Starfish Software
- Type: 1998–2003: Subsidiary of Motorola; 2003–2006: Subsidiary of Pumatech, Inc. (Intellisync); 2006–2008: Subsidiary of Nokia;
- Industry: Wireless software
- Founded: 1994; 32 years ago
- Headquarters: Santa Cruz, California, U.S.
- Key people: Philippe Kahn, Founder; Sonia Lee, Co-Founder; Gregg Armstrong, CEO;
- Products: TrueSync

= Starfish Software =

Starfish Software was an American software company founded in 1994 in Santa Cruz, California, by Philippe Kahn and Sonia Lee, best known for developing early device-synchronisation technologies, including the first over-the-air synchronisation system, TrueSync, before being acquired by Motorola in 1998 and later by Pumatech in 2003.

==History==

Starfish Software was founded in 1994
by Philippe Kahn and Sonia Lee, as a spin-off from the Simplify business unit from Borland and Kahn's severance from Borland. It was located in Santa Cruz, California.

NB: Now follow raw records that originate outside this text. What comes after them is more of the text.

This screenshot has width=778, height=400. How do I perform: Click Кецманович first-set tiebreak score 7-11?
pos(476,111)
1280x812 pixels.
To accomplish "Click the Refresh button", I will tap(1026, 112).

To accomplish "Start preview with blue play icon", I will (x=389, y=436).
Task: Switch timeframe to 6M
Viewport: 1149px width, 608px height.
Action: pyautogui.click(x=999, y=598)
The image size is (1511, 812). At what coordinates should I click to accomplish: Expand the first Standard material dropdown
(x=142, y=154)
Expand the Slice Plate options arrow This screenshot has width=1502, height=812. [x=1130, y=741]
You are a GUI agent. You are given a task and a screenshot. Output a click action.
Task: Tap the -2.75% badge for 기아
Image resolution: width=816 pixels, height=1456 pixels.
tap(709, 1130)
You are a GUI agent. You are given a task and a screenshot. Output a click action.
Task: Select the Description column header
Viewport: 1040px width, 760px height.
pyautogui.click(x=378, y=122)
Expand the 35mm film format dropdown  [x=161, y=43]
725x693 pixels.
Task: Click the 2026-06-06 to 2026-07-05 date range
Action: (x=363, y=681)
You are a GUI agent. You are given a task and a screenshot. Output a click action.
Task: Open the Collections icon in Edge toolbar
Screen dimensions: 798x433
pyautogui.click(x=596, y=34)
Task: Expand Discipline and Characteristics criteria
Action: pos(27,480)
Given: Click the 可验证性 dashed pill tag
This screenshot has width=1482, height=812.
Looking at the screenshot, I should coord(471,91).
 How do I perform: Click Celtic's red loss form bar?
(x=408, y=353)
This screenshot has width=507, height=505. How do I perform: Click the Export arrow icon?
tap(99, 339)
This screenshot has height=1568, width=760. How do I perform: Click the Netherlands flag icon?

Starfish developed intellectual property for device synchronization, especially for wireless devices. TrueSync was the first over-the-air synchronization system. Starfish was acquired by Motorola for $325 million in 1998.
The outspoken founding couple founded another company, LightSurf, in the same year, to develop mobile phone photograph technology.

In 2000, the company helped start the SyncML Initiative to standardize synchronization communication protocols.
In March 2003, Starfish was acquired by Pumatech in San Jose, California, which was headed by turn-around CEO Woodson Hobbs. Pumatech later changed its name to Intellisync, and was acquired by Nokia in 2005.